- TASK LIST
1: Decide whether each statement agrees with the dry eye text below. For each one, answer yes or no and quote the words from the text that settle it.
(a) Inflammation is usually treated reactively with steroids or immunosuppressives.
(b) Compromised meibomian glands reduce the evaporative aspect of tear depletion.
(c) Sjögren’s patients show no deterioration of the meibomian glands.
2: Return the part of the dry eye text from "This article was" up to and including "and surface damage.", copied word for word.

- TEXT FOR ANALYSIS
This article was originally published in a sponsored newsletter.
The role that eyelids play in the progression and treatment of dry eye disease is becoming more apparent with the shift from just aqueous deficient inflammatory-based dry eye to the mixed aqueous and evaporative components that cause increased osmolarity and inflammation, loss of homeostasis and surface damage.
In most cases, we treat inflammation reactively with steroids or immunosuppressives after dry eye has “grabbed hold” of our patients. This approach treats the inflammation that damages the cornea and inhibits the lacrimal functional unit (LFU) from providing good quality tears through an intricate neurofeedback loop that involves all of the tear-producing glands. We then see damage to the lid margins, especially to the meibomian glands and the meibum they produce. The compromised meibomian glands increase the evaporative aspect of tear depletion. This process explains how the mixed etiology of dry eye disease perpetuates the vicious cycle of inflammation. Even in Sjögren’s patients, who are the consummate aqueous deficient dry eye patients, we see the deterioration of the meibomian glands and the rise of the evaporative aspect of dry eye as the disease advances.

(Saved data entries)
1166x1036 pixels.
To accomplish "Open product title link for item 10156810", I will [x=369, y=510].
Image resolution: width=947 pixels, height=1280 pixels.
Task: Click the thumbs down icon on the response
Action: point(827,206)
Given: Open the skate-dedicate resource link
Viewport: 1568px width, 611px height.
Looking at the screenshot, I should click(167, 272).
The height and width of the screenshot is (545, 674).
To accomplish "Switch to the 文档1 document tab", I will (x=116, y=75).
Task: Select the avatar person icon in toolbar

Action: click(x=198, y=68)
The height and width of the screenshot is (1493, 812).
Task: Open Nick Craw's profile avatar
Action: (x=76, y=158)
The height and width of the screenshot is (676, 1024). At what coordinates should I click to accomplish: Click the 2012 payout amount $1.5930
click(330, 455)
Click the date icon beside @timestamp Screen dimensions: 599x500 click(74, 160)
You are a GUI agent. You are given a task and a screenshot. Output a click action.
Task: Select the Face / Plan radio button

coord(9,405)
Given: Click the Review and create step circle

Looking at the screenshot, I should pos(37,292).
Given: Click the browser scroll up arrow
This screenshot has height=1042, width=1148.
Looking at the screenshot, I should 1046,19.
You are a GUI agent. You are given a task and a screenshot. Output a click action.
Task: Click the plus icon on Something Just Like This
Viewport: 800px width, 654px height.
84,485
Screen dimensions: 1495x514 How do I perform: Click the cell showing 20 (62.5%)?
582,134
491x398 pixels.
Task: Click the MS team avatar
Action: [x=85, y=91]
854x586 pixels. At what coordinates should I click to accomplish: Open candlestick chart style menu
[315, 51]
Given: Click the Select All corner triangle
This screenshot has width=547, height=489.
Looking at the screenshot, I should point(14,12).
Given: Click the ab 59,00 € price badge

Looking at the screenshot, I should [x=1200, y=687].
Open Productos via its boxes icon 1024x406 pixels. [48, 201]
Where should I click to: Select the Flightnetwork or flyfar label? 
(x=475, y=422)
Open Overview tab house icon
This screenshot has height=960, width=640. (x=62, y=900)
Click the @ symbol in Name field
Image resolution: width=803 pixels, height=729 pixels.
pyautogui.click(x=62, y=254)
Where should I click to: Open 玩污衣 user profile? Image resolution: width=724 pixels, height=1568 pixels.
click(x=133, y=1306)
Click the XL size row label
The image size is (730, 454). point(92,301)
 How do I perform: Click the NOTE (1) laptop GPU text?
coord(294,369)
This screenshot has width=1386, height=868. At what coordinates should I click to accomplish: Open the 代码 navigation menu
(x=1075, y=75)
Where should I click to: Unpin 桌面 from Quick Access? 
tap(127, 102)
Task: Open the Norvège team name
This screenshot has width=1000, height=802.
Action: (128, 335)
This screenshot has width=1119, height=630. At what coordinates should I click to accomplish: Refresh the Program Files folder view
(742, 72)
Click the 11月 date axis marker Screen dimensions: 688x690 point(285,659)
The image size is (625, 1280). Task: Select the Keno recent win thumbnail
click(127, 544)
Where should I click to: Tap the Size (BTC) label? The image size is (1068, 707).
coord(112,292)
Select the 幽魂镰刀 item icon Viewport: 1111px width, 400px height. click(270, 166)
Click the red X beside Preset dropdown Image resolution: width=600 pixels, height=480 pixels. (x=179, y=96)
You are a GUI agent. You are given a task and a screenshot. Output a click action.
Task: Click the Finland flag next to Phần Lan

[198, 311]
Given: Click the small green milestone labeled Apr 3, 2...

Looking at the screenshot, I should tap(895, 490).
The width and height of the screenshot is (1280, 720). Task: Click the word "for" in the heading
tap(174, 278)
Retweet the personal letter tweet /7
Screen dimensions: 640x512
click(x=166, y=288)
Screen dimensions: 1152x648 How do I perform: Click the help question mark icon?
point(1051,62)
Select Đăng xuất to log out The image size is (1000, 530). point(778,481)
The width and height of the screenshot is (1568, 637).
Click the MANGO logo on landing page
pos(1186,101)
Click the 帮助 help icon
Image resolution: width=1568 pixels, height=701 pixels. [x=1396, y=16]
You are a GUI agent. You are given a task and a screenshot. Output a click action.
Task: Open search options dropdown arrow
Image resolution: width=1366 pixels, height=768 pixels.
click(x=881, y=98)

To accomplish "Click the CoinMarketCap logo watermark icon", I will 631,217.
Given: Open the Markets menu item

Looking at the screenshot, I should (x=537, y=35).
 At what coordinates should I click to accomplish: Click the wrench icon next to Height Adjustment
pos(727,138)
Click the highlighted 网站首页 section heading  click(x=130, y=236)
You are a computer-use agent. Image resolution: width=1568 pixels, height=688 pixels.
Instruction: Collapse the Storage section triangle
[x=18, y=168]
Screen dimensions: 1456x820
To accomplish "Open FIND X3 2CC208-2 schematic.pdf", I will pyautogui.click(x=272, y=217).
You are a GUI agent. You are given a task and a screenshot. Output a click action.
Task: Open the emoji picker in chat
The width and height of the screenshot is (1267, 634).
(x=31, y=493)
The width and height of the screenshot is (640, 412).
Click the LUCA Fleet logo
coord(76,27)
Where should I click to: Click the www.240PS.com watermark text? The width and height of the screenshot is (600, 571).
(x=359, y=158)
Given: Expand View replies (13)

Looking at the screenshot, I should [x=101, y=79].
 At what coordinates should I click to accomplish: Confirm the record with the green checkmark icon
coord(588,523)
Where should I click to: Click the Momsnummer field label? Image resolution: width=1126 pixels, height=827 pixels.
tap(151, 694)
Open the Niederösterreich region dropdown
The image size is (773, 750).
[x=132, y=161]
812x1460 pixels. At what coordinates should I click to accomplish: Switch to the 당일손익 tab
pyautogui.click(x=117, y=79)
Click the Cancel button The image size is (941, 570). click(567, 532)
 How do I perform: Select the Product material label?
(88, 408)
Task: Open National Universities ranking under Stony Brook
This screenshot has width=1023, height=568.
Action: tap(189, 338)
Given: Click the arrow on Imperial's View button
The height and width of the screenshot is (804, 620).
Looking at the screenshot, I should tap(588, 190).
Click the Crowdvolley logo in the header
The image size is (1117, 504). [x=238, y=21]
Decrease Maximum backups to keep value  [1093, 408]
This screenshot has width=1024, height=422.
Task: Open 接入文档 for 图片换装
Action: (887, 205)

- ANSWERS TO THE EXERCISE
1:
(a) Yes: "we treat inflammation reactively with steroids or immunosuppressives"
(b) No: "The compromised meibomian glands increase the evaporative aspect of tear depletion."
(c) No: "Even in Sjögren’s patients, who are the consummate aqueous deficient dry eye patients, we see the deterioration of the meibomian glands"

2:
This article was originally published in a sponsored newsletter.
The role that eyelids play in the progression and treatment of dry eye disease is becoming more apparent with the shift from just aqueous deficient inflammatory-based dry eye to the mixed aqueous and evaporative components that cause increased osmolarity and inflammation, loss of homeostasis and surface damage.